Colorectal cancer is the second leading cause of cancer-related death in the United States. Approximately 50% of these deaths could be prevented by earlier detection through screening. Magnification chromoendoscopy is a technique which utilizes tissue stains applied to the gastrointestinal mucosa and high-magnification endoscopy to better visualize and characterize lesions. Prior studies have shown that shapes of colonic crypts change with disease and show characteristic patterns. Current methods for assessing colonic crypt patterns are somewhat subjective and not standardized. Computerized algorithms could be used to standardize colonic crypt pattern assessment. We have imaged resected colonic mucosa in vitro (N = 70) using methylene blue dye and a surgical microscope to approximately simulate in vivo imaging with magnification chromoendoscopy. We have developed a method of computerized processing to analyze the crypt patterns in the images. The quantitative image analysis consists of three steps. First, the crypts within the region of interest of colonic tissue are semi-automatically segmented using watershed morphological processing. Second, crypt size and shape parameters are extracted from the segmented crypts. Third, each sample is assigned to a category according to the Kudo criteria.
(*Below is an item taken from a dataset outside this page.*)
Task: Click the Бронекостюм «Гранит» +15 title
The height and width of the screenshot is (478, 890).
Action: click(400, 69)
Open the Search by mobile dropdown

The computerized classification is validated by comparison with human classification using the Kudo classification criteria. The computerized colonic crypt pattern analysis algorithm will enable a study of in vivo magnification chromoendoscopy of colonic crypt pattern correlated with risk of colorectal cancer. This study will assess the feasibility of screening and surveillance of the colon using magnification chromoendoscopy.